Can adaptive training and exercise improve balance and mobility in people with Parkinson's disease? u3138050
The paper this assignment focuses on is:
Gobbi, L., Oliveira-Ferreira, M., Caetano, J., Lirani-Silva, E., Barbieri, F., Stella, F. and Gobbi, S. (2009). Exercise programs improve mobility and balance in people with Parkinson's disease. Parkinsonism and related disorders, 15, pp.49-52
This paper used two exercise interventions for improving balance and mobility in people with Parkinson's disease, a multi-mode exercise program and an adaptive program, however this page will focus only on the adaptive program.
What is the background to this research?
Parkinson’s disease is a progressive neurological condition affecting approximately 80,000 Australians.
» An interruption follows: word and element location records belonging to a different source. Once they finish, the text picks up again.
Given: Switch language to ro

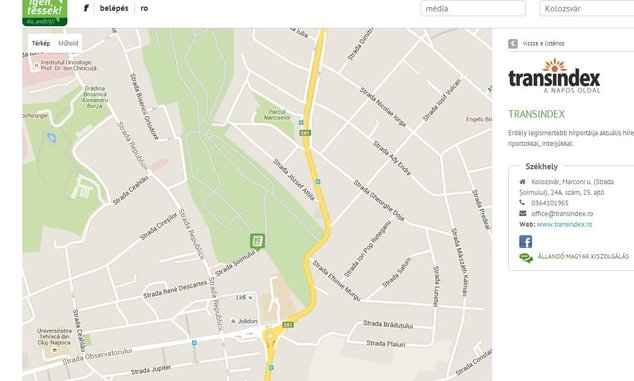Looking at the screenshot, I should [x=144, y=8].
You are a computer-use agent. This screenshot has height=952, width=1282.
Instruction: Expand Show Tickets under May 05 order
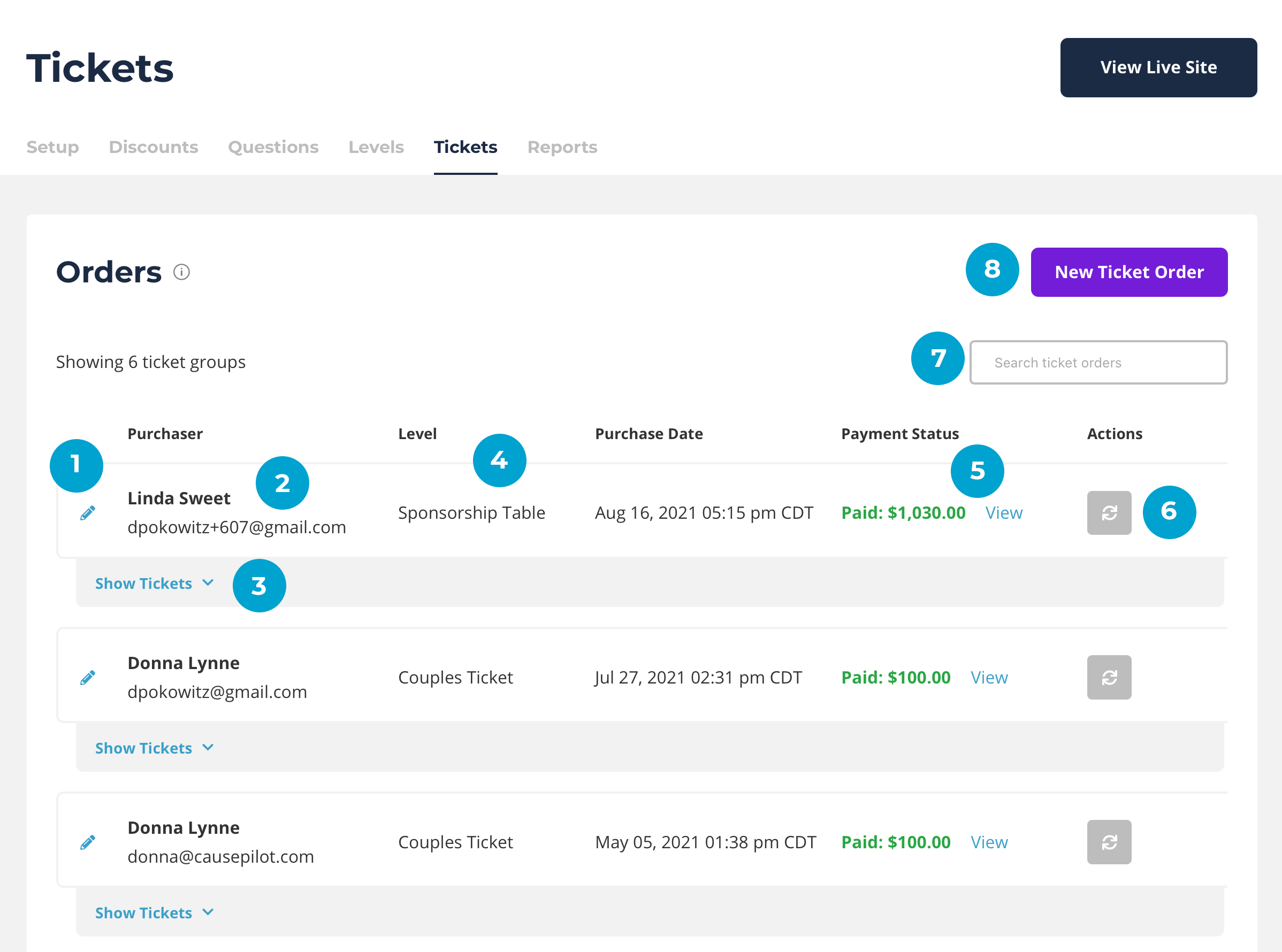pyautogui.click(x=154, y=913)

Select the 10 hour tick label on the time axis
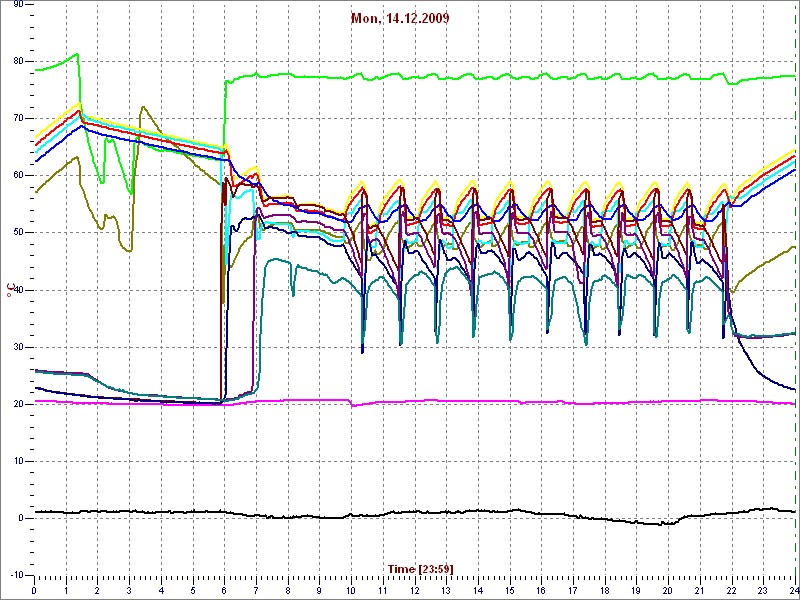click(x=351, y=590)
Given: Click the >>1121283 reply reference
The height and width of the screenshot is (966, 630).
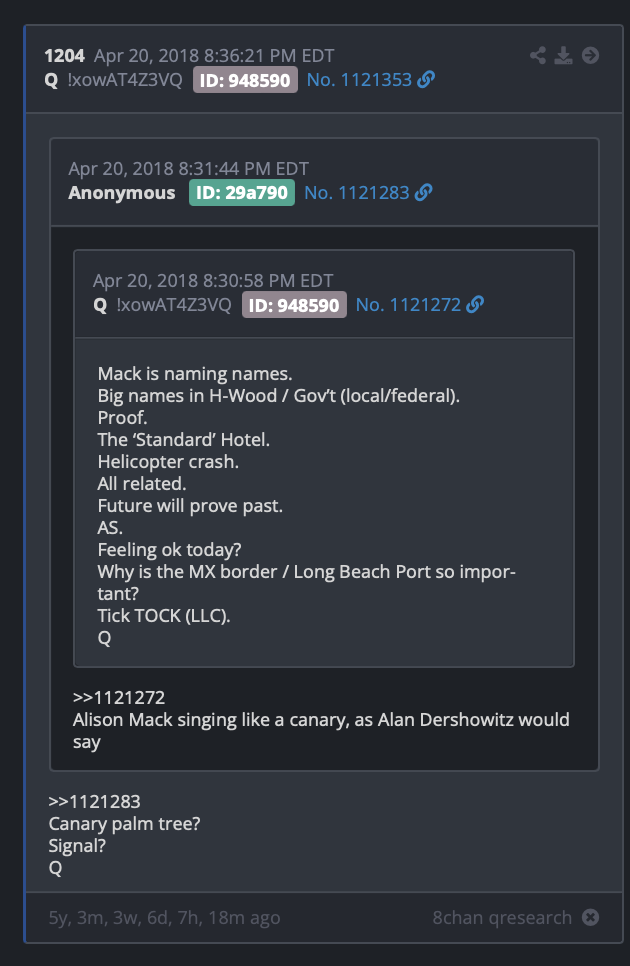Looking at the screenshot, I should tap(95, 802).
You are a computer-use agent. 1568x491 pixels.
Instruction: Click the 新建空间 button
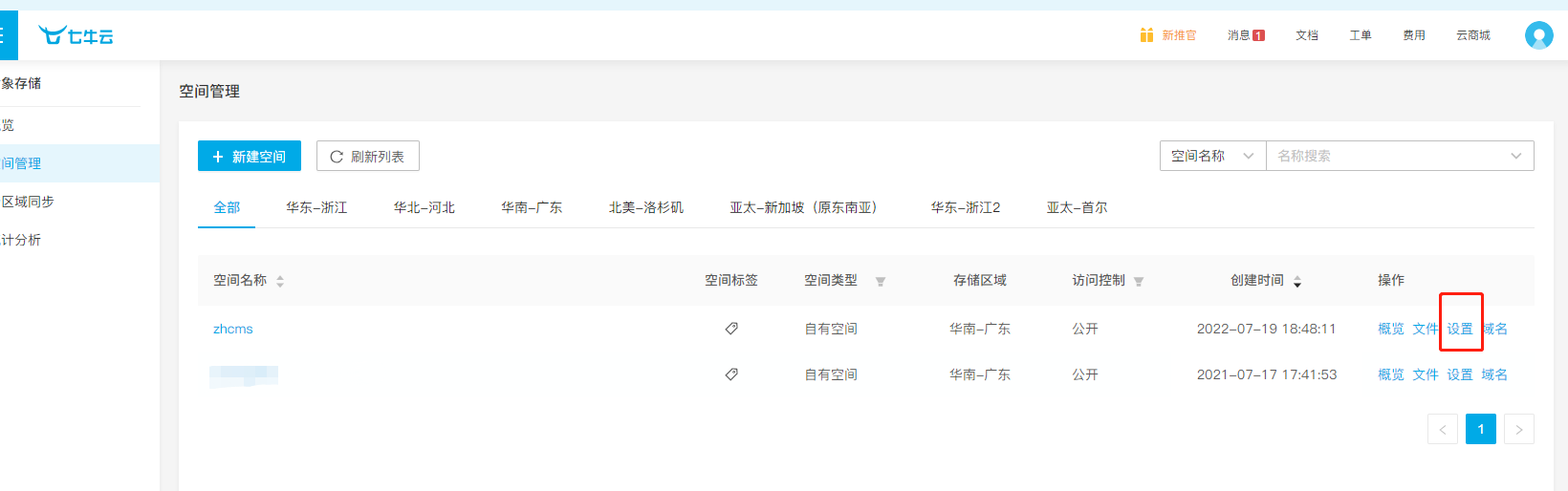pyautogui.click(x=249, y=156)
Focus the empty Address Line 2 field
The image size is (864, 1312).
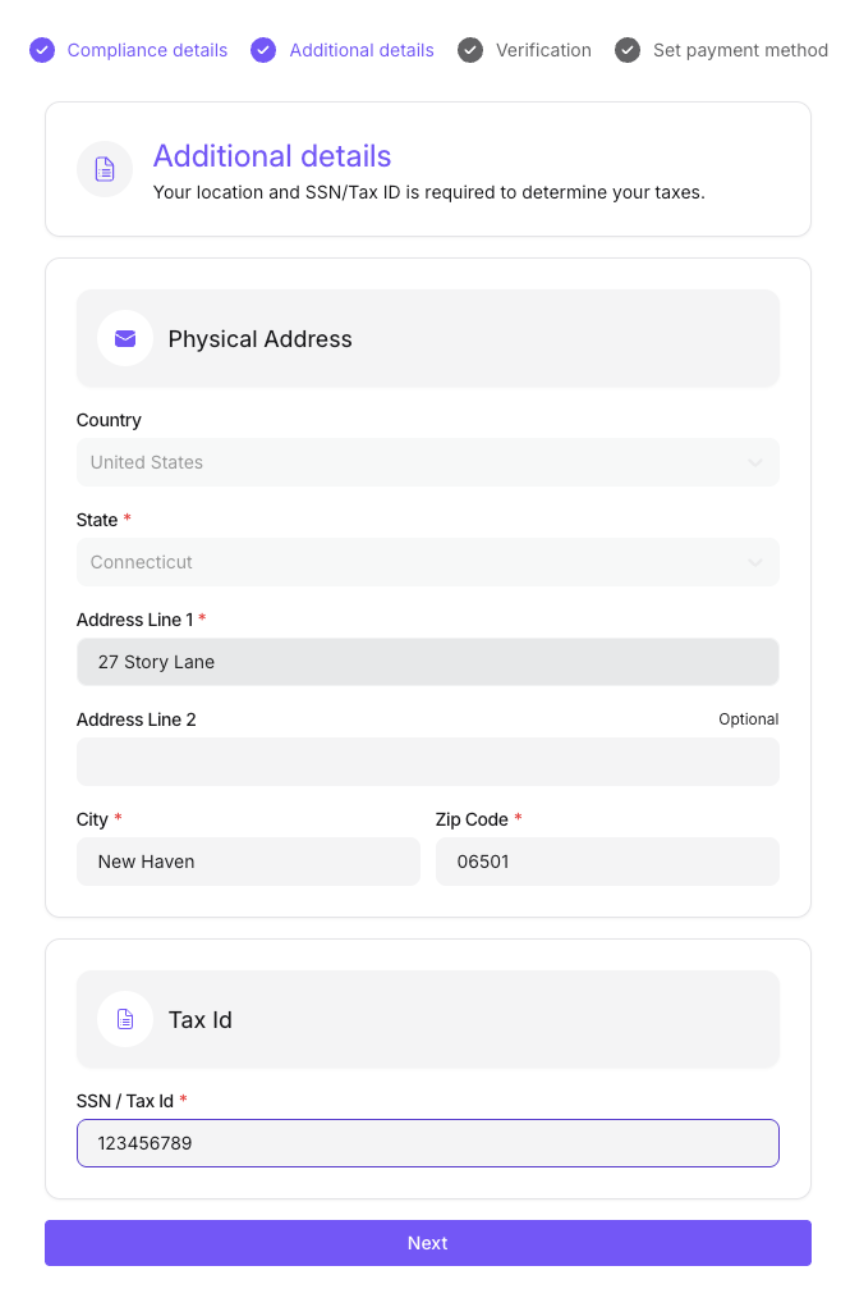427,762
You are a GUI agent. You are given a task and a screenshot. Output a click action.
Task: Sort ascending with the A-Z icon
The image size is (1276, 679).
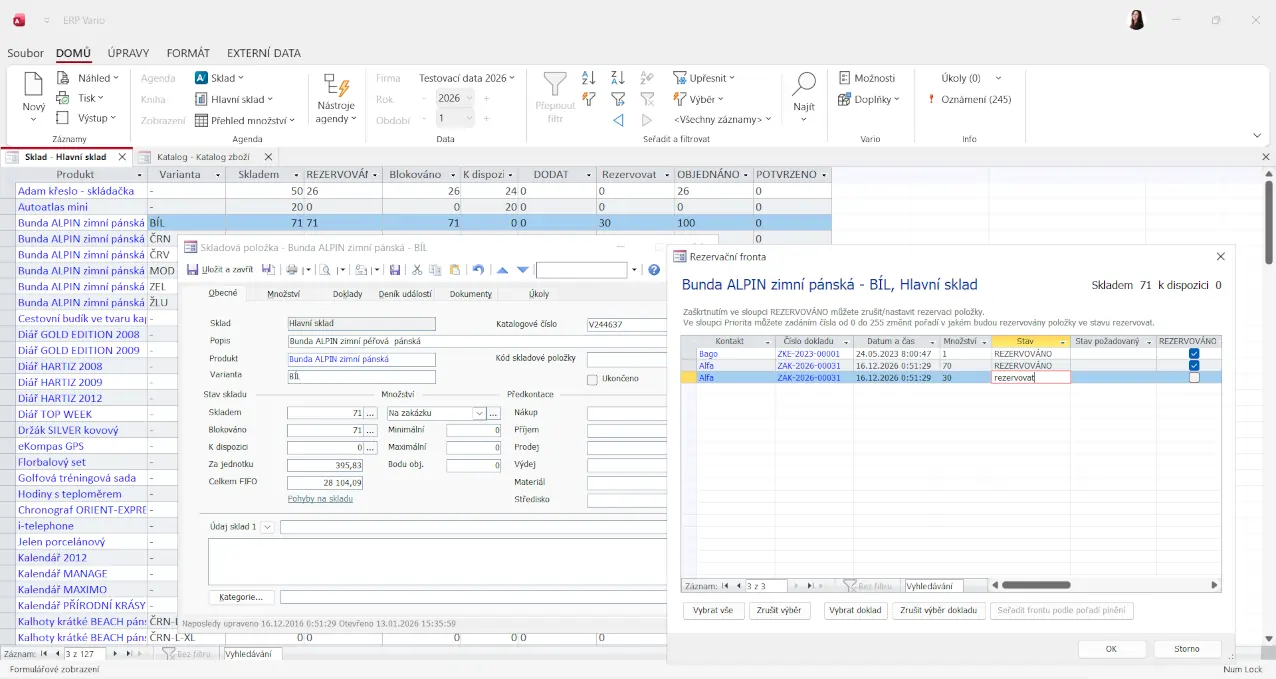click(589, 78)
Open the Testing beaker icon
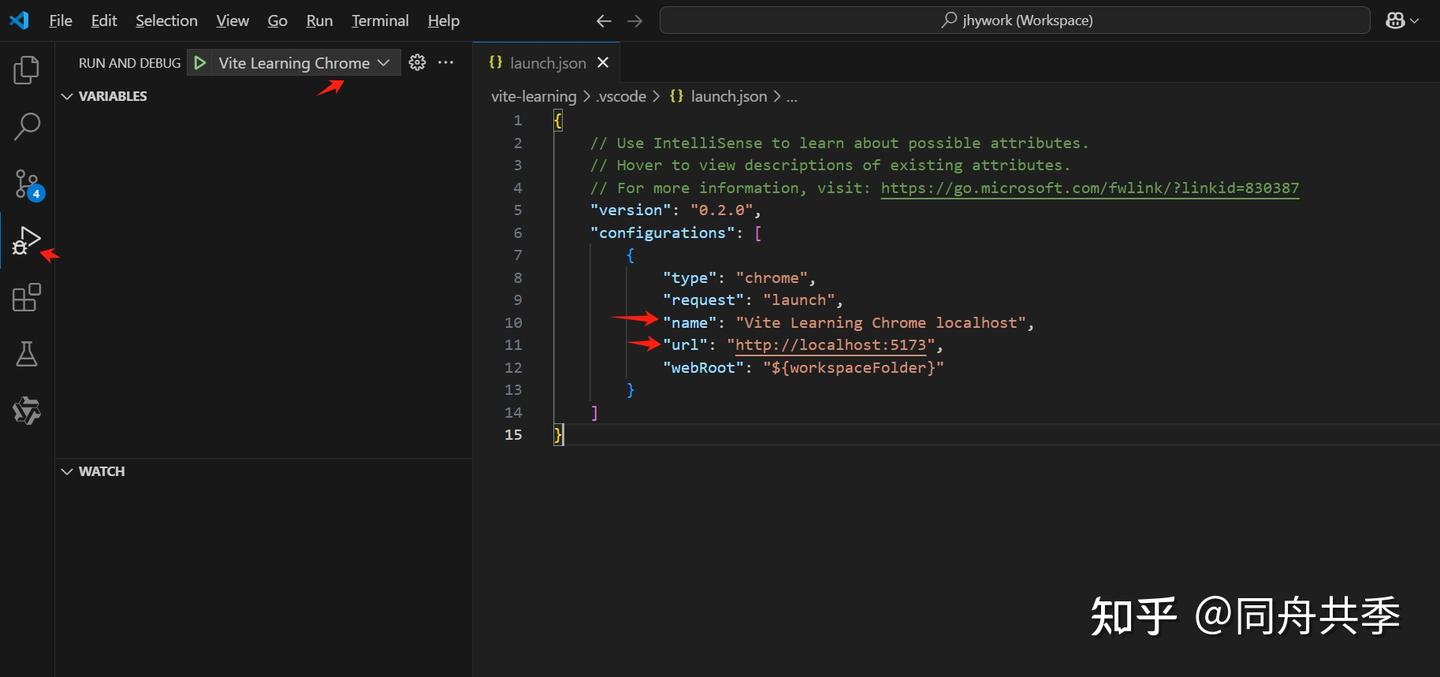The width and height of the screenshot is (1440, 677). tap(26, 353)
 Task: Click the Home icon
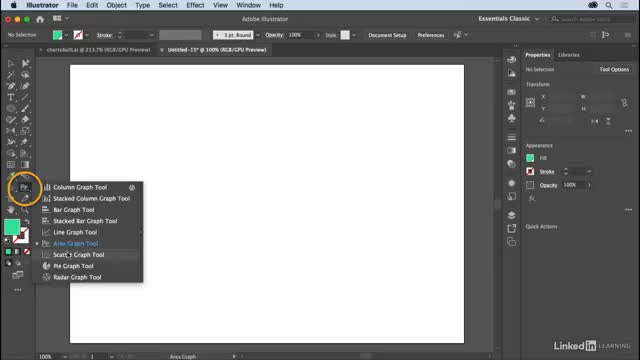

The underlying cause of Parkinson’s is a lack of dopamine, making it difficult to control the movement of limbs. There is no known cure to Parkinson’s; however there are many treatments available to counteract the debilitating effects. . Research has shown that exercise can improve gait, balance, mobility, flexibility and temor . A common problem with Parkinson’s is the loss of functional independence, which is related to the performance of activities of daily life – or ADL’s. Physical inactivity is related to losses in ADL performance, so the purpose of this study was to ascertain the effectiveness of an adaptive program that focused on breaking up periods of inactivity and improving functional balance and mobility.
Where is the research from?
This study was a collaborative effort from the posture and gait studies lab and physical activity and ageing lab at Sao Paolo State University, Department of Physical Education from the faculty Estacio de Sa, and the Faculty of Medical Sciences at Campinas state University.
What kind of research was this?
This research was as randomised controlled trial using an adaptive program to improve balance and mobility.
What did the research involve?
This study involved a low intensity, ‘adaptive’ program including flexibility, strength, motor coordination and balance. The research was conducted over a period of six months, with 60 minute sessions once per week for a total of 24 sessions. Patients were instructed to take their Parkinson’s medication as normal (if relevant) before participating in the program. The timed up and go test (TUG) and Berg’s FBS were used to assess the participants’ balance and mobility before and upon completion of the adaptive program. The Berg’s FBS was used as it is a reliable tool for assessing functional stability, and the TUG was used to assess functionally important tasks such as turning, gait initiation and sit-to-stand ability.
What were the basic results?
The exercise program showed improvement in both balance and mobility as shown by an increase in the Bergs scale and a decrease in the TUG test.
How did the researchers interpret the results?
It was stated that ‘participation in physical activities can promote gains in functional balance that are related to fall prevention’. Improvements seen from the program showed that breaking up the periods of physical inactivity can be an important factor to stop ‘accelerated ageing’.
What conclusions should be taken away from this research?
People with Parkinson’s disease can benefit from adaptive exercises as they help facilitate and prolong the performance of ADL’s and arguably, quality of life. Participating in exercise, regardless of intensity, for longer than six months has shown significant gains in functional balance and mobility. Therefore to gain maximal benefits provided by the program, people with Parkinson’s should participate in exercise daily and for a minimum of six months.
It is important to know that in study the participants ranged from stage I to III and majority of them had scored under 20 seconds for the pre-exercise TUG test, which classifies them as independent individuals. Improvements in this particular study could be due to the fact that participants were already functionally independent. Further studies are needed to determine the effect of this exercise program upon functionally dependent persons.
What are the implications of this research?
The implementation of an adaptive program into the Parkinson’s community can result in improvements in functional balance, mobility, and the performance of ADL’s, all of which can help with functional independence. Targeted exercises are not needed but rather exercises that mimic movements of everyday life such as shifting balance from one foot to the other and changing from a seated to a standing position. The program should also be focused on breaking up periods of physical inactivity.
Further investigation is needed to determine if this program is beneficial for functionally dependent patients. However, this study does show that adaptive programs can be effective for independent individuals, by increasing balance and mobility and slowing the accelerated ageing associated with Parkinson’s disease.
- Parkinsons.org.au, (2015). What is Parkinson's. [online] Available at: http://www.parkinsons.org.au/what-is-parkinsons
- Gobbi, L., Oliveira-Ferreira, M., Caetano, J., Lirani-Silva, E., Barbieri, F., Stella, F. and Gobbi, S. (2009). Exercise programs improve mobility and balance in people with Parkinson's disease. Parkinsonism and related disorders, 15, pp.49-52.